# Application of Gauss's Law to Charge Distribution

1. Sep 2, 2013

### zachfoltz

1. The problem statement, all variables and given/known data
A 10.0 g piece of Styrofoam carries a net charge of -0.700 $\mu$C and is suspended in equilibrium above the center of a large, horizontal sheet of plastic that has a uniform charge density on its surface. What is the charge per unit area on the plastic sheet?

2. Relevant equations

Fe = $\frac{KqQ}{r^2}$ (q is the charge of the styrofoam- given, and Q is the total charge of the plastic sheet. K is Coulumbs Constant = 8.99x10^9)
Fg = mg
σ = $\frac{Q}{A}$ (Q is the total charge of the sheet, A is its area)
$\Phi$ = $\oint$ E$\cdot$dA = qin0 (E is the electric field. dA is an infinitesimal area VECTOR hence the dot product. qin is the total charge inside a Gausian surface. ε0 is the permittivity of free space which is equal to 1/(K4$\pi$) which means 1/ε0 = K4$\pi$

3. The attempt at a solution
Obviously since the Styrofoam is floating at equilibrium Fg = Fe and I set those equal to each other, but since I don't know "r" - the height that the Styrofoam is suspended at, or "A" - the area of the plastic sheet, or "Q" (the total charge of the sheet) I don't know how to solve for σ. I couldn't come up with a Gaussian surface that would make E and A vectors parallel to simplify the surface integral, so I don't know if I can do anything with that equation. Thank you for taking the time to read and hopefully help.

2. Sep 2, 2013

### Staff: Mentor

That gives the force between two point charges. Not relevant here.

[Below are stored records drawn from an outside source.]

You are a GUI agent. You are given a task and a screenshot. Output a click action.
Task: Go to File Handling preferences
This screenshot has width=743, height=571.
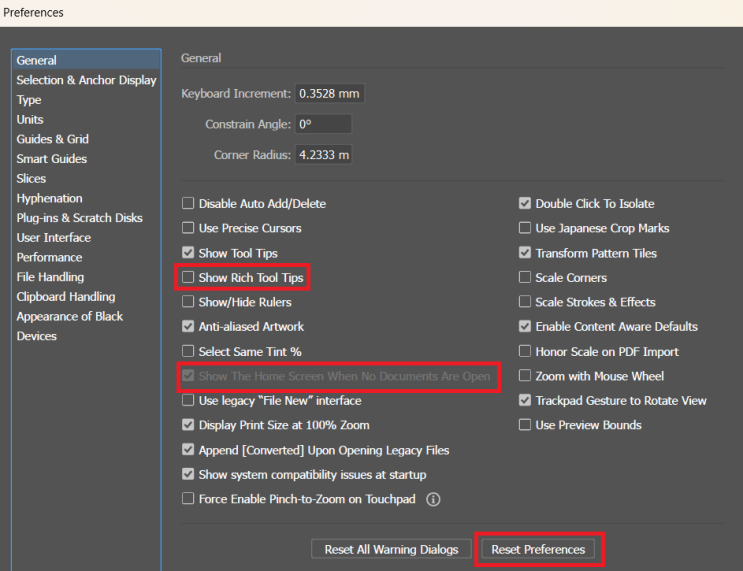pos(50,277)
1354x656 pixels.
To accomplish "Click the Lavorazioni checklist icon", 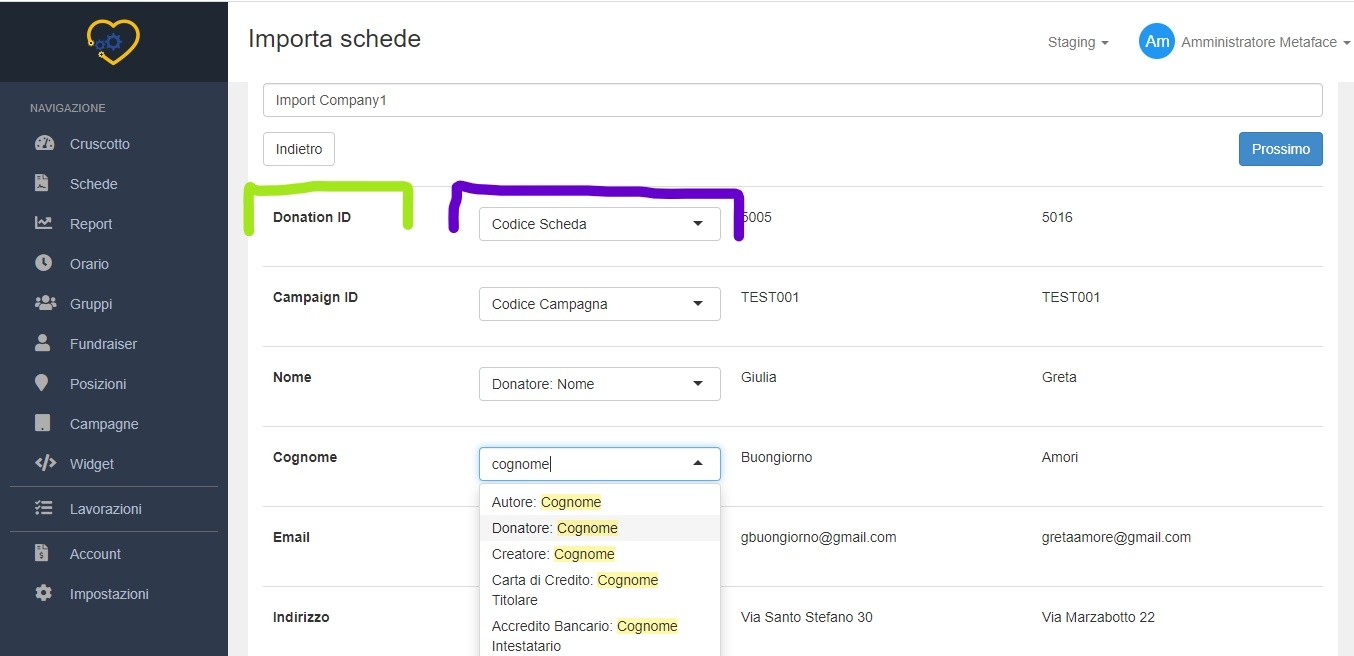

What's the field from a charged sheet? What field is required to put that Styrofoam piece in equilibrium? (Treat it as a particle.)

3. Sep 2, 2013

### zachfoltz

Oh, I didn't know that only applied to particles. The formula for a force from a uniformly distributed charge on a charge q would be: F= q$\oint$ E$\cdot$dA. Unfortunately I don't know how to solve that integral because I can't think of a Gaussian surface that would make E$\cdot$da = E*dA (because the vectors are parallel), or a surface on which E is always constant (the same distance away at all points) therefore able to take out of the integral.

4. Sep 2, 2013

### Staff: Mentor

The force would be F = Eq. The first job is to find the field from a uniform sheet of charge.

Treat the charged sheet as being infinitely big. How would the field lines look? Choose a Gaussian surface that has its surfaces parallel and perpendicular to the charged surface. (Many shapes will do.)

This is a standard exercise, so your textbook may have a discussion worth reviewing.

5. Sep 2, 2013

### zachfoltz

THANK YOU. It just clicked. Much gratitude brother!